Ia kemudian mengajak Letta pindah ke pendopo kecil. Sekilas ia melihat bahwa Rendy ada bersama Rahardian di gazebo. Tampak sibuk mengamati layar laptop sambil mengobrol.

“Wooo... Ngumpet beneran, si Dika,” gerutu Wulan.

Letta terkikik geli. Tapi tak lama kemudian Mala sudah muncul dengan menyeret Dika. Wulan langsung mendelik menatapnya. Dika mengangkat tangannya, tanda menyerah.

Melihat kehadiran Mala dan Dika, Sarita dan Handoyo menghentikan latihan mereka. Dan beberapa saat kemudian, Mala tampak tekun berlatih, mengikuti gerakan sang nenek. Di sampingnya ada Dika sebagai pasangan menari, dengan gerakan yang sama dengan Handoyo.

Letta hanya bisa menatap setiap gerakan, yang berpadu apik dengan alunan gendhing itu, dengan hati teraduk. Entah kenapa ada perasaan bahwa ia masih berada di luar ‘kawanan’.

Baru semalam, Letta! Baru semalam!

Letta mengedikkan bahunya samar ketika hatinya berseru-seru.

Bahwa sudah ada perasaan lain yang bicara soal kenyamanan, seharusnya ia bersyukur untuk itu. Masih ada hari esok dan lusa. Dan juga ada sebuah ‘rumah’ di mana ia bisa ‘pulang’ sewaktu-waktu.

* * *

Jawaban ART Leander Kamis sore itu membuat semangat Letta luruh.

“Mas Lean sudah dari Sabtu kemarin nggak pulang, Mbak. Bilangnya ke Serpong.”

Maka Letta terpaksa berpamitan dengan wajah putus asa. Ketika ia berpindah ke rumah Serena, perempuan itu hanya menatapnya dengan mulut setengah ternganga.

“Beberapa hari ini memang aku nggak ketemu dengannya,” ucap Serena kemudian. “Dan biasanya juga begitu. Maksudku, ya... namanya hidup sudah sendiri-sendiri. Memangnya ada apa, Mbak?”

Letta menggeleng.

“Justru itu yang ingin aku tanyakan padanya,” gumam Letta dengan wajah gelap. “Sabtu pagi kemarin, tahu-tahu dia menjemputku di rumah, mengantarku ke sekolah, padahal sebelumnya dia sudah bilang kalau sibuk. Dan aku memakluminya. Sepenuhnya. Dan dia janji mau menjemputku siangnya. Tapi aku tunggu-tunggu, dia nggak muncul. Dihubungi nggak bisa. Sampai sekarang aku nggak tahu kabarnya. Cuma, tadi Bik Ras bilang, Mas Lean di Serpong.”

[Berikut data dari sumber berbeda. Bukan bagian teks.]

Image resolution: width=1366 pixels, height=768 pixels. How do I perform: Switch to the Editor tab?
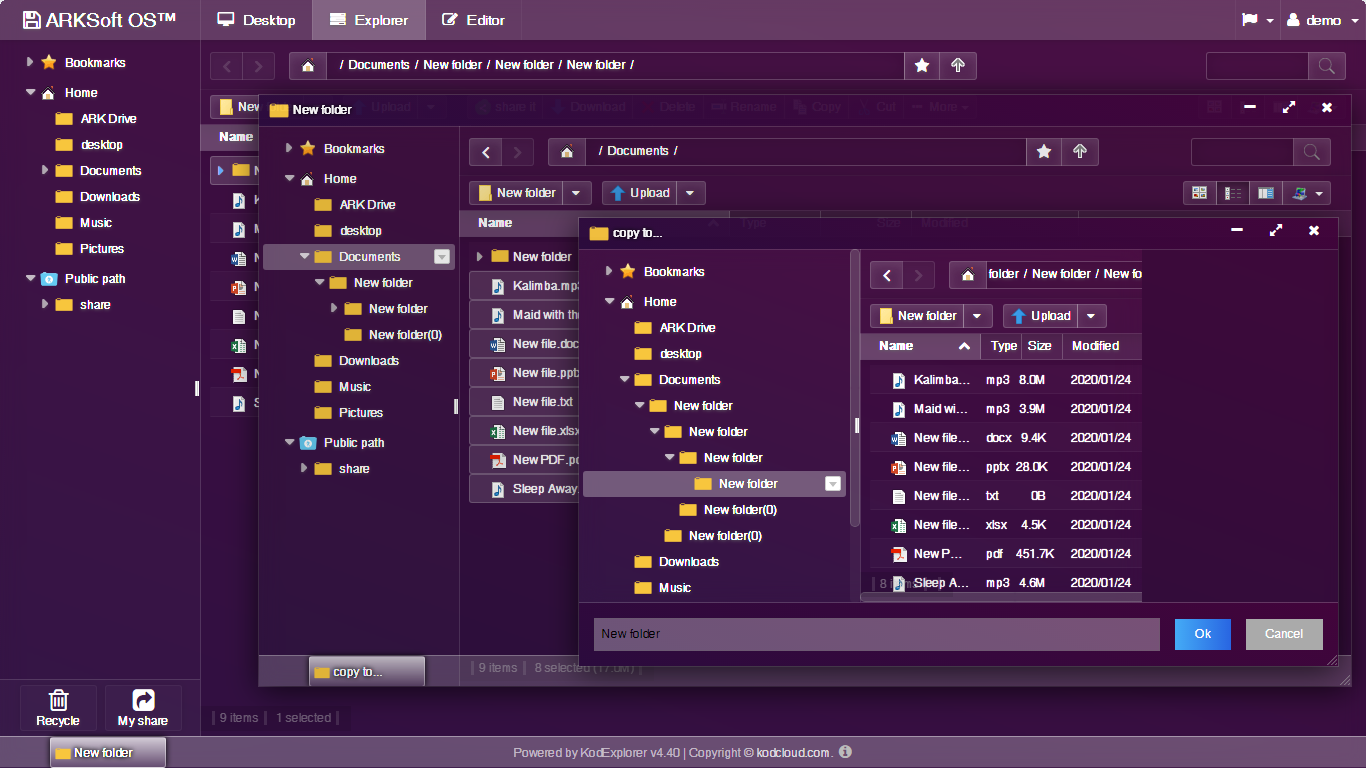tap(473, 20)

“Hm... Coba nanti aku hubungi dia, Mbak,” nada suara Serena terdengar menjanjikan.

“Ya, sudah, Ren. Aku pamit dulu. Salam buat Ludy, ya?”

Serena mengangguk. Letta melangkah gontai menuju ke mobilnya.

Ia benar-benar tidak tahu kenapa Leander seperti hilang ditelan bumi. Ia sama sekali tidak bisa menghubungi Leander. Bengkel dan tokonya pun ditinggalkan begitu saja hanya diurus oleh para montir dan karyawan.

Sesungguhnya, ia mengkhawatirkan Leander. Tunangannya itu kalau sudah sibuk, seringkali sampai lupa makan dan istirahat. Apalagi beberapa waktu lalu penyakit maag Leander sempat kambuh.

Kenapa, sih, dia?

Letta mendengus jengkel sambil mulai melajukan mobilnya.